METHOD AND APPARATUS IN A COMMUNICATION SYSTEM FOR RECEIVING A DISTORTED SIGNAL

Field of the Invention

This invention relates generally to the field of communications systems, and more particularly to a receiver which can remove distortion in a distorted carrier signal transmitted by a portable transceiver.

Background of the Invention

A number of problems exist with digital transmission systems. One such problem relates to splatter and adjacent channel interference created when rectangular pulses, such as found in strings of digital information, are transmitted. It is well known that this splatter is reduced by low pass filtering the baseband modulating signal. Many wave shaping functions are known which minimize the spectrum occupied by the baseband modulating signal. Unfortunately, in a frequency modulation (FM) system, minimal occupied baseband spectrum does not imply minimal occupied radio frequency (RF) spectrum. Many of the well known wave shaping functions produce high modulation overshoots which result in excessive splatter, even though the baseband frequency spectrum is well contained. A means of reliably minimizing the splatter of the transmitted RF signal, considering both baseband spectrum and modulation overshoots is required.

A second problem occurring in digital FM modulated transmission systems is the generation of intersymbol interference in the received signal. In general, this is caused by the wave shaping which is required to reduce splatter. When wave shaping is employed, each transmitted bit becomes spread out in time over several adjacent bits resulting in interference during the detection of these bits. Intersymbol interference results in a sensitivity loss in the receiver. Only certain classes of shaped signals are known to exhibit no intersymbol interference. However, most of these shaped signals are extremely complex in structure. A means of adapting one or more of these shaped signals is required if intersymbol interference is to be minimized. Using such complex shaped signals for transmission in portable transceivers is expensive and impractical. Thus, an apparatus and method is needed that allows for the transmission of a distorted signal with intersymbol interference to a receiver, preferably a base station receiver, capable of removing the intersymbol interference inherent in the distorted signal.

Summary of the Invention

One aspect of the present invention is a method of creating a signal exhibiting minimal intersymbol interference for digital communications through a transmission media.

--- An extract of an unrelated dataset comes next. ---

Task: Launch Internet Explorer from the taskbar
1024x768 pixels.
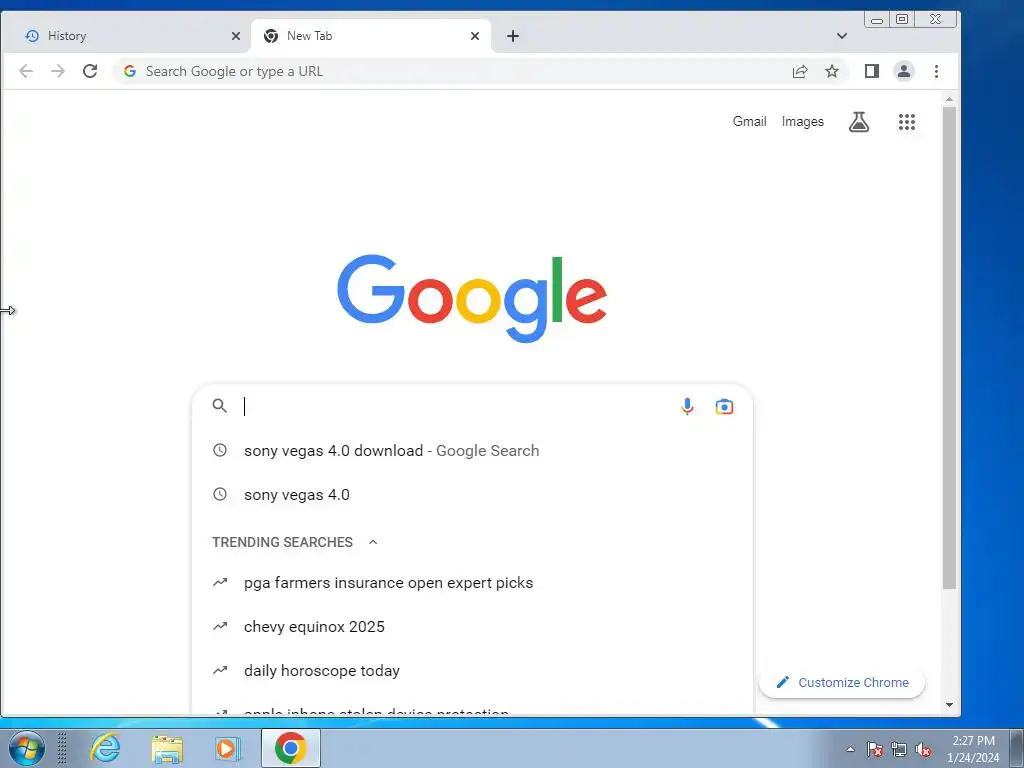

The method comprising at a transmitter the steps of generating a multilevel digital baseband signal, filtering the multilevel digital baseband signal using a filter that introduces intersymbol interference and minimizes adjacent channel interference, creating a distorted signal, and transmitting the distorted signal. The method further comprising at a receiver the steps of receiving the distorted signal, and filtering the distorted signal using a filter that removes intersymbol interference and bandlimits any noise introduced by the transmission media.

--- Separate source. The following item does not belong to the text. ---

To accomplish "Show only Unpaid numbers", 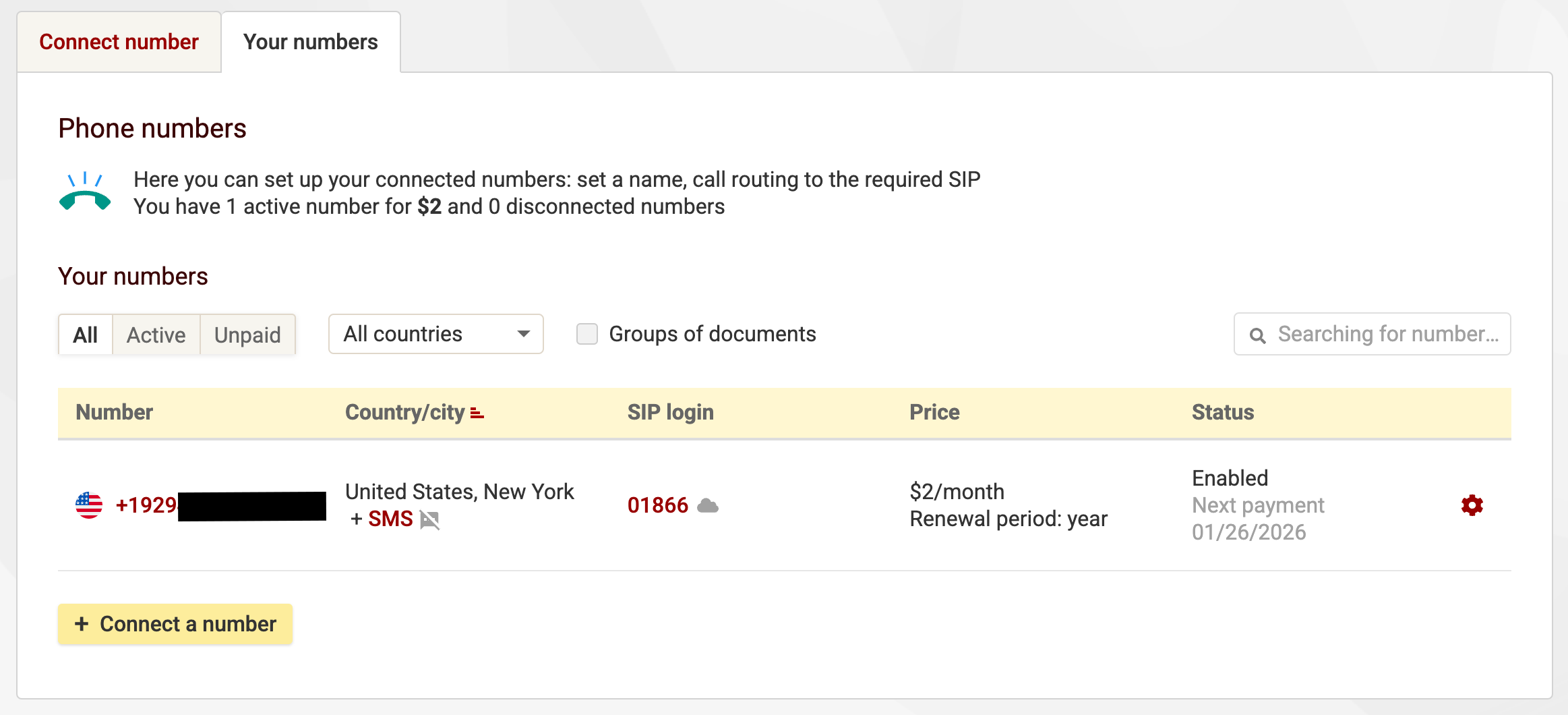I will pos(247,335).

Another aspect of the present invention is a communication system, comprising a transmitter for transmitting a digital information stream using a distorted carrier signal. The communication system further comprises a receiver for receiving the distorted carrier signal and demodulating the distorted carrier signal to an analog baseband signal s(t). The communication system also includes an extractor for extracting the digital information stream from the analog baseband signal s(t) using an equalization filter function Heq(f), which thereby removes intersymbol interference and bandlimits any noise introduced by a transmission medium. The communication system further includes a processor for controlling operation of the receiver.

Another aspect of the present invention is a receiver for receiving a digital information stream from a distorted carrier signal. The receiver comprising a receiver module for receiving the distorted carrier signal and demodulating the distorted carrier signal into an analog baseband signal. The receiver further comprises an extractor for extracting the digital information stream from the analog baseband signal s(t) using an equalization filter function Heq(f), which thereby removes intersymbol interference and bandlimits any noise introduced by a transmission medium. The receiver further includes a processor for controlling operation of the receiver module.

Brief Description of the Drawings

FIG. 1 is an electrical block diagram of a selective call communication system in accordance with the present invention. FIG. 2 is a representation of a rectangular digital prototype pulse or signaling waveform which results in consumption of relatively large amounts of frequency spectrum when modulated on a radio frequency carrier signal in accordance with the present invention.

FIG. 3 is a graphic representation of a reference pulse exhibiting minimum intersymbol interference in accordance with the present invention.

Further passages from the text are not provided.